This one was definitely Half As Fascinating. Epic ad read too. Five Half Stars!
Without watching the video, I'd guess it's because it's missing the trace levels of radioactive content in the modern era when trace levels of radiation make a difference to sensitive equipment. Am I right? Or should I watch the video?
You got my subscription with the jet fuel joke😂
0:58 One more thing to put to your yearly mistakes video.
Plutonum
These gags keep getting better
It's called Scapa Flow, not Scarpa Bay
1:48 excellent deadpan delivery
You could say steel today is a steal. 😜
I was very confused until the Shrek analogy. Thank you for that!
i mean, germany wasnt really solely responsible for WW1, also, it was called the great war. how bad could it possibly have been?
Millions died
@@boxinabox6608 they followed “smarter” “noble” men into a wall of hot steel so the rich can get richer. All they had to do was aim at their officers. Fuck the troops, they serve in profit conflicts and shouldn’t be glorified
@@boxinabox6608 influenza >
@@hampshire2821 It doesn't make it any less of a tragedy
makes you wonder what else we've done before realizing we've fucked a lot of shit up on accident
Scapa Flow, not Scapa Bay!
i saw this video already but its so good i had to revisit it a couple months later
Ah yes when you know basically the entire story but still watch the video for the witty jokes.
2:55 he clearly underestimates my skill at procrastinating/staying awake at 3am
Congrats, you successfully talked about steel for a total of 2:28 before the inevitable everyone knew it was coming “Jet Fuel Can’t melt steel beams” joke.

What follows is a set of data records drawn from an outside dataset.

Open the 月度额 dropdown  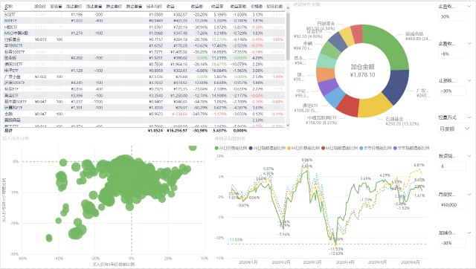(454, 129)
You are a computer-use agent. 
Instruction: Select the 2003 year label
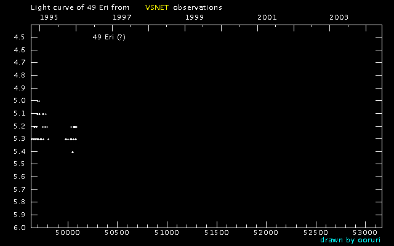(x=339, y=17)
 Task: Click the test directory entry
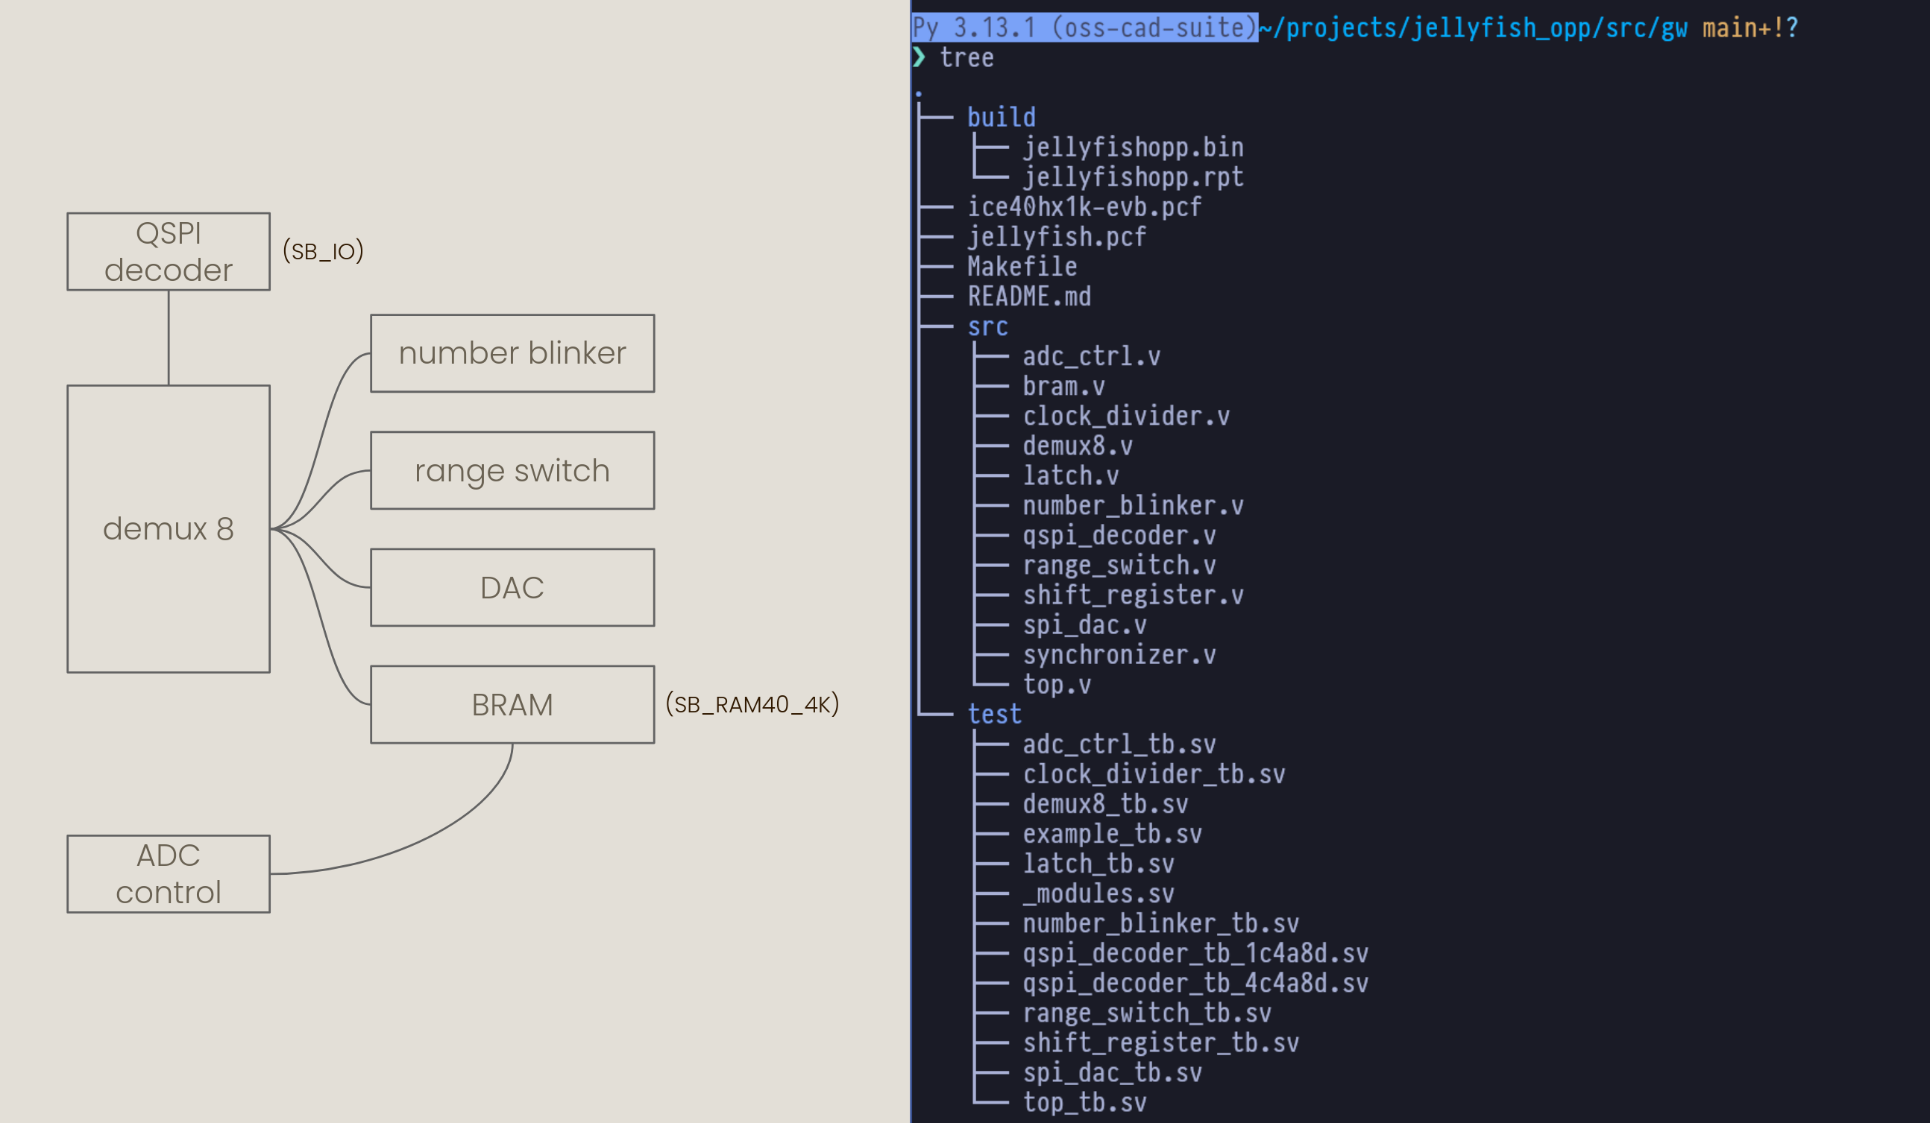994,714
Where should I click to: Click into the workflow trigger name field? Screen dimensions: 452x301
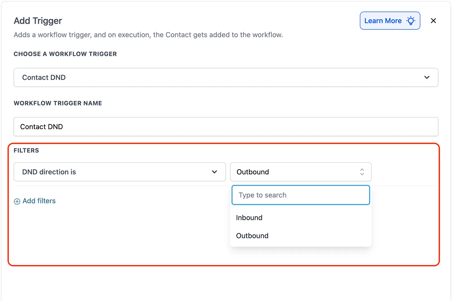[x=226, y=127]
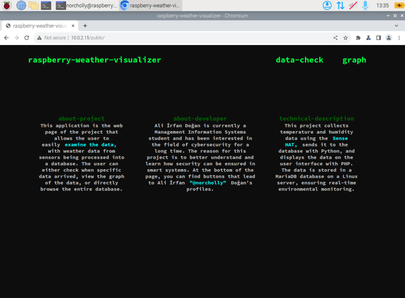Open the data-check navigation item

[299, 60]
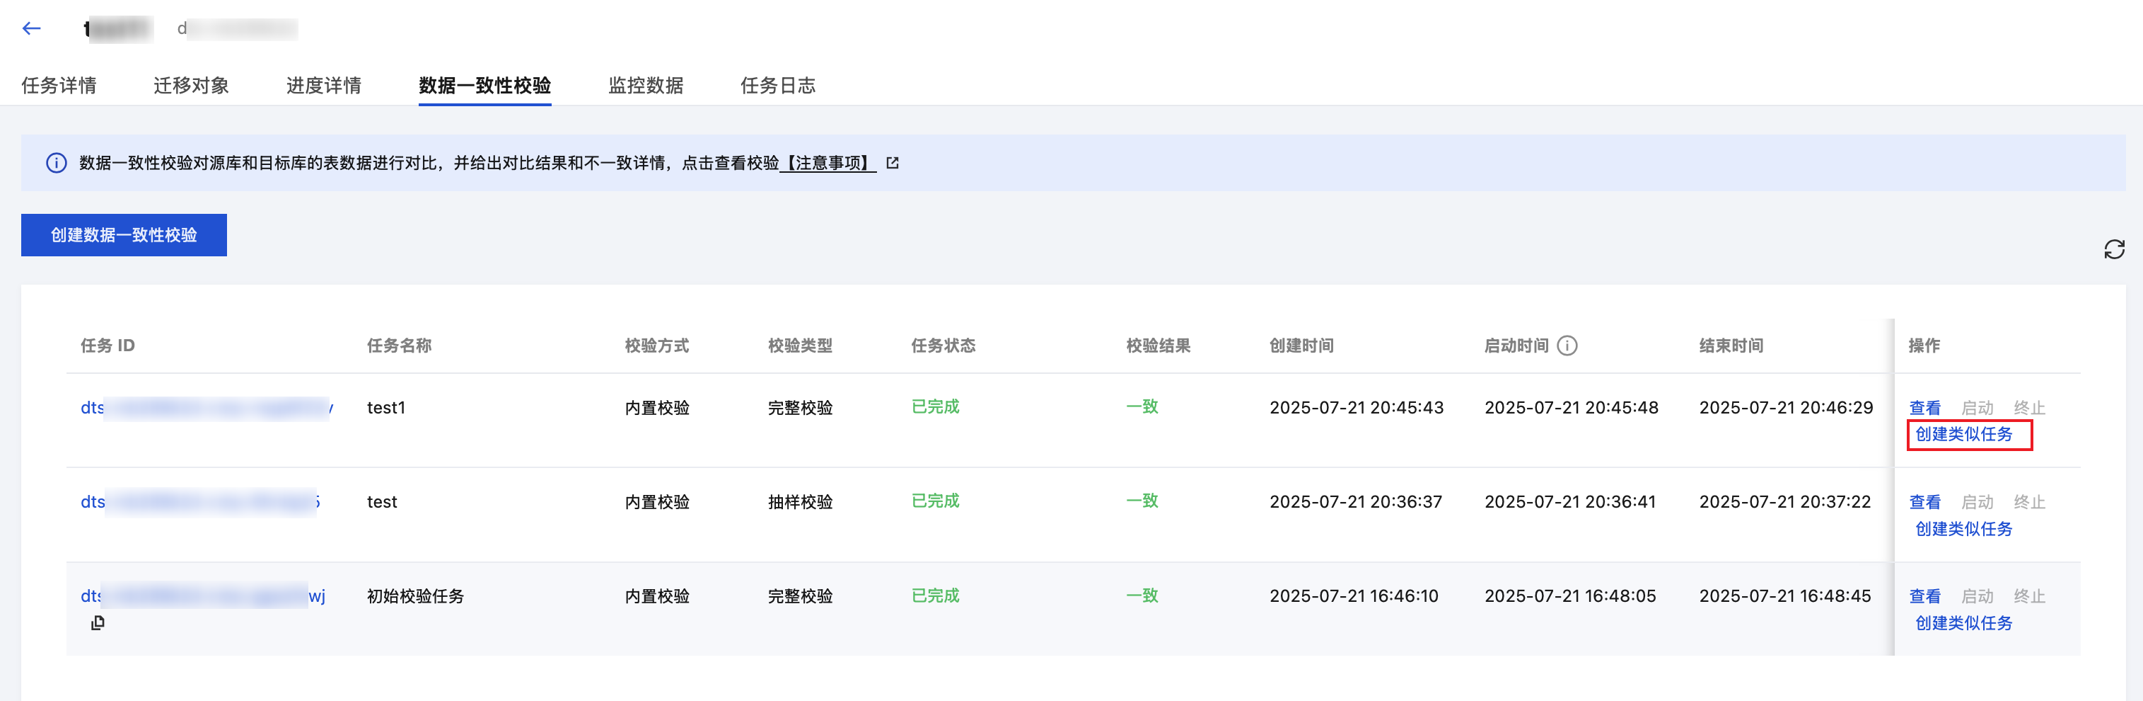2143x701 pixels.
Task: Click the info icon in the blue notice banner
Action: [x=56, y=163]
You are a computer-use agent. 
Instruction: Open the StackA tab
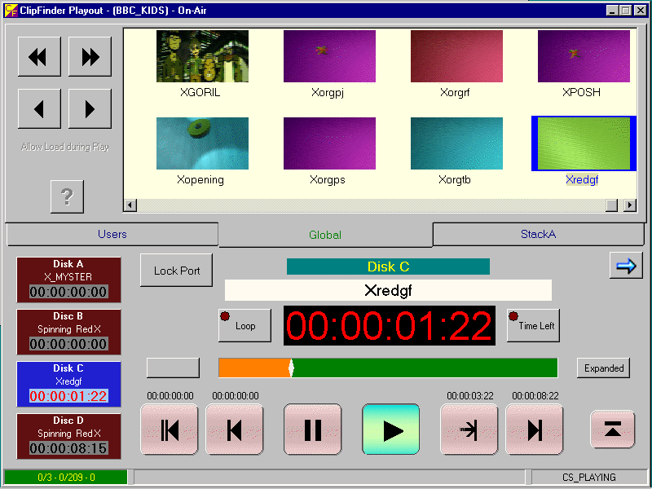pos(538,235)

Calling it Scarpa Bay really turns that bit of Cockney rhyming slang on its head. From Scarpa Flow - go, to Scarpa Bay - stay.
Anyway, I’m in a rush, I need to Scarpa
4:05 computer ships
To be specific it is steel before July 16, 1945 (Trinity Test)
Finally found an excuse to use that "alien goes to the doctor" stock footage at 5:17, eh?
3:00 I heard somewhere (China Uncensored) that WWII sunken ships were 'harvested' from the sea floor despite them being protected as graves.